TinyLLaVA_Factory
TinyLLaVA_Factory copied to clipboard
Fine-tuning TinyLLaVA-Phi-2-SigLIP-3.1B
Thanks for your great work. I could not find the details to fine-tune the latest model TinyLLaVA-Phi-2-SigLIP-3.1B. Before I was following this to fine-tune the model using lora. But that script does not work with the latest branch. Could you please update the readme to include the details on how to fine-tune TinyLLaVA-Phi-2-SigLIP-3.1B on custom dataset?
Hi, thanks for your suggestion!
please see here https://github.com/TinyLLaVA/TinyLLaVA_Factory/blob/main/CUSTOM_FINETUNE.md
Thanks for updating. It would be great if you also add the evaluation script for custom trained lora model.
Hi. No matter it is trained through custom finetune or through normal training, all of the models trained by TinyLLaVA Factory have the same evaluation procedure. Please see here, https://tinyllava-factory.readthedocs.io/en/latest/Evaluation.html
Thanks for your prompt response.

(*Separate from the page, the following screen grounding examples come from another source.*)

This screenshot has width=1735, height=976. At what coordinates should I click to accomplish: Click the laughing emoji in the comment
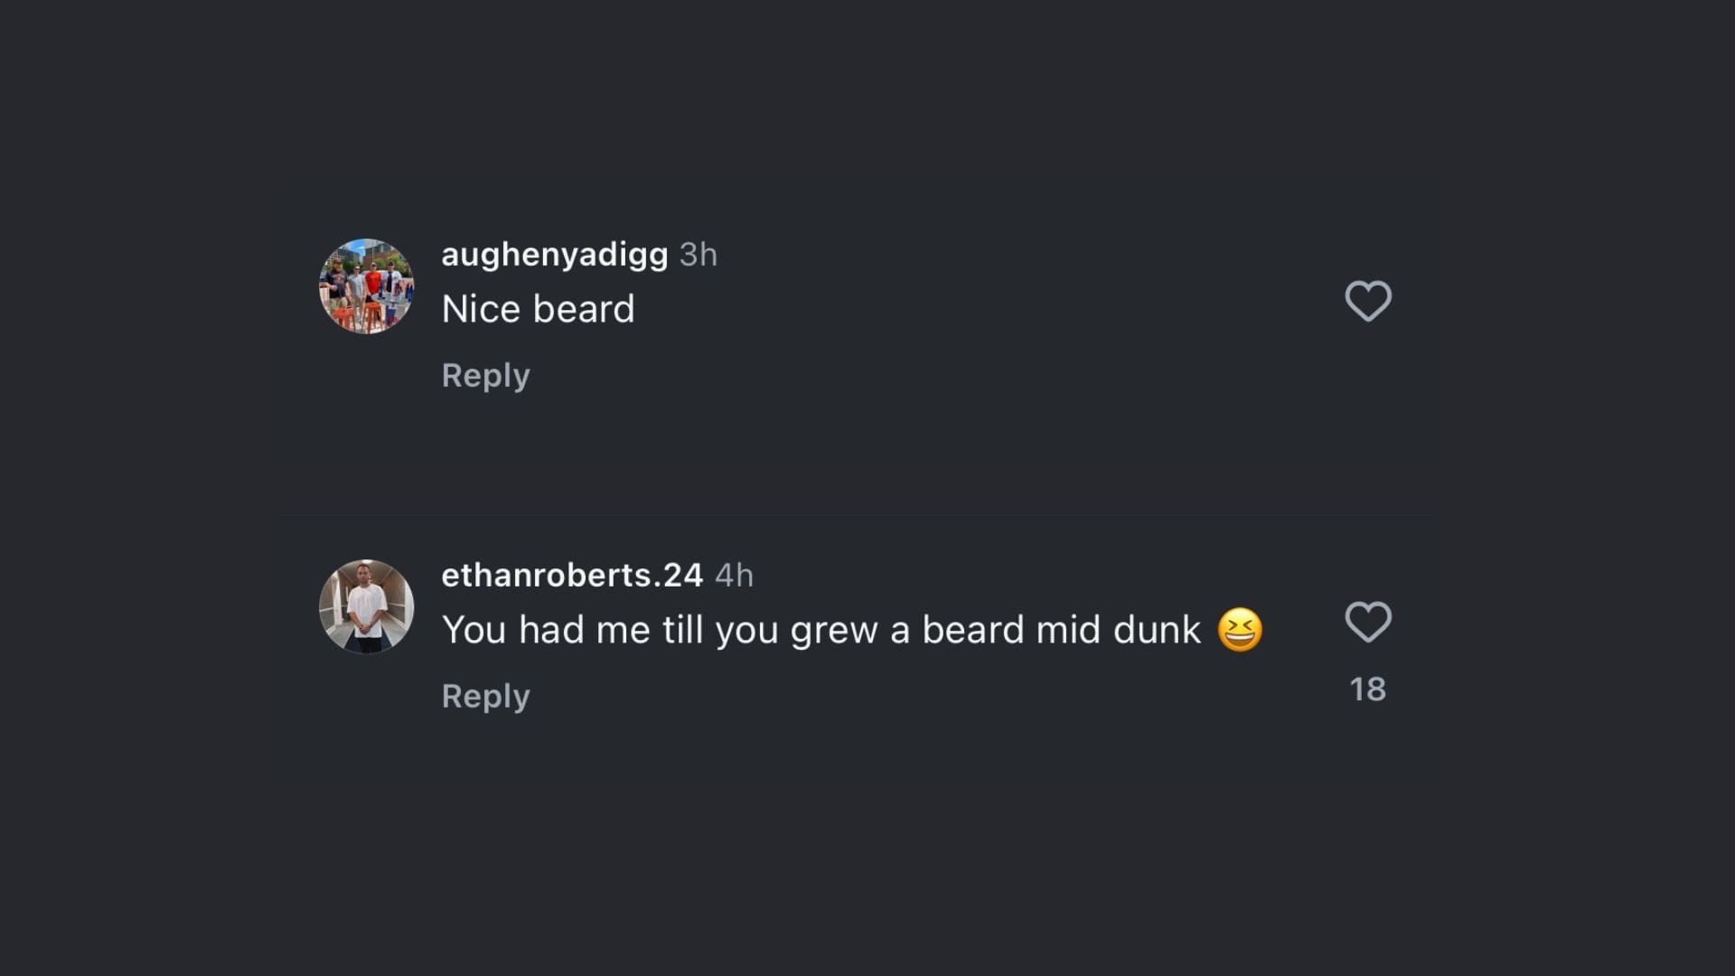pos(1239,630)
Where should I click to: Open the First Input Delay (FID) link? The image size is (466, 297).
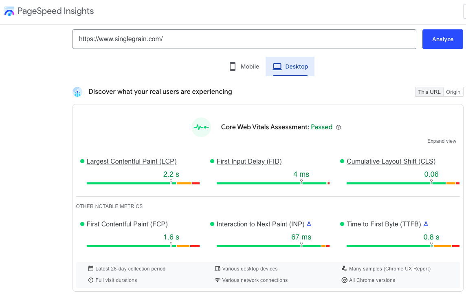249,162
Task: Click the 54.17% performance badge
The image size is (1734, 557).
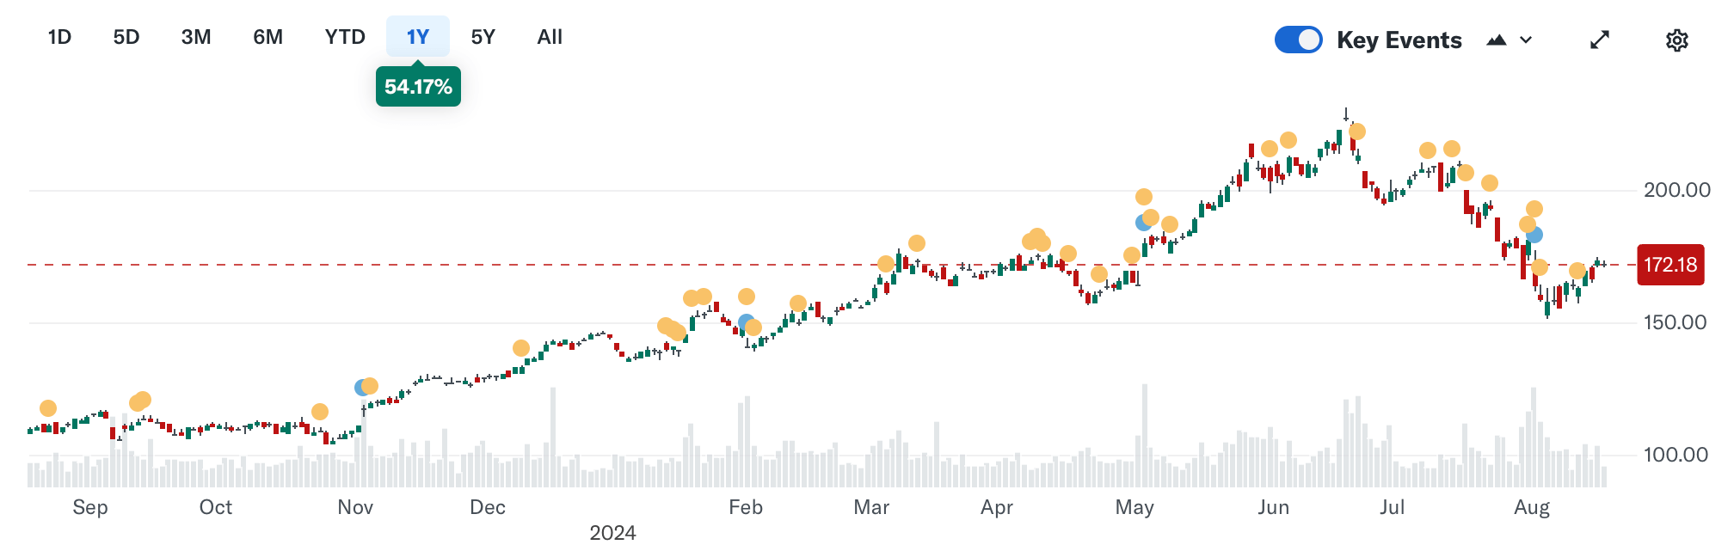Action: click(x=418, y=87)
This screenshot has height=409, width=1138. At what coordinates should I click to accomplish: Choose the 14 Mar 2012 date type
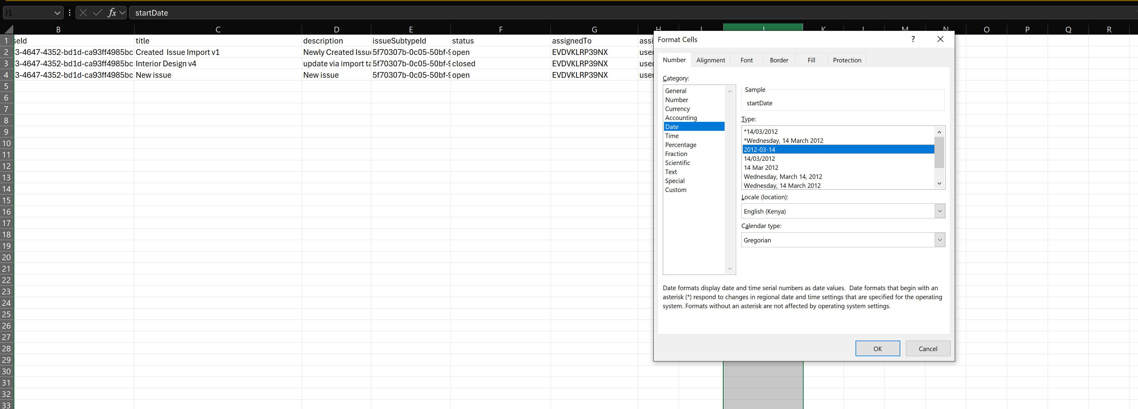pyautogui.click(x=761, y=167)
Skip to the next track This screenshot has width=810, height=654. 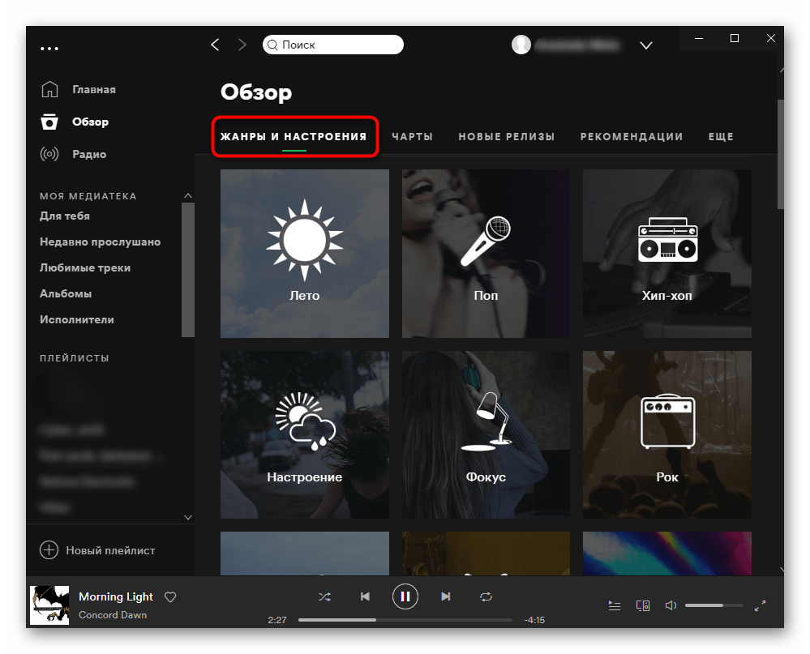(x=445, y=597)
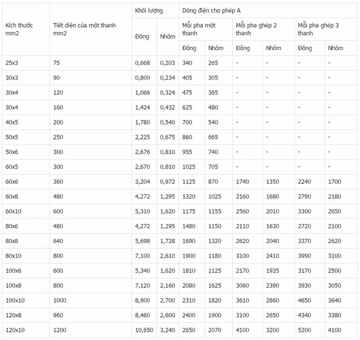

I will explain in more detail
-
I modified tinyllava/train/custom_finetune.py to include model.tokenizer = tokenizer at line 33. This change was necessary to avoid an error related to saving the model, as indicated in this line of lora_recipe.py
-
After training, my folder structure appears as shown below, with config.json containing "llm_model_name_or_path": "microsoft/phi-2"
-
For inference, I followed the inference instructions provided here.
When running the inference script, the language model is loaded using this line in load_model.py. However, it loads the "microsoft/phi-2" model instead of the fine-tuned TinyLLaVA model.
I tried modifying the code to: model.language_model = model.language_model.from_pretrained(os.path.join(model_name_or_path,"language_model"),torch_dtype=model_config.text_config.torch_dtype) However, this results in weird outputs.
There seem to be some issues in loading the language model. I would really appreciate it if you could have a look at this issue.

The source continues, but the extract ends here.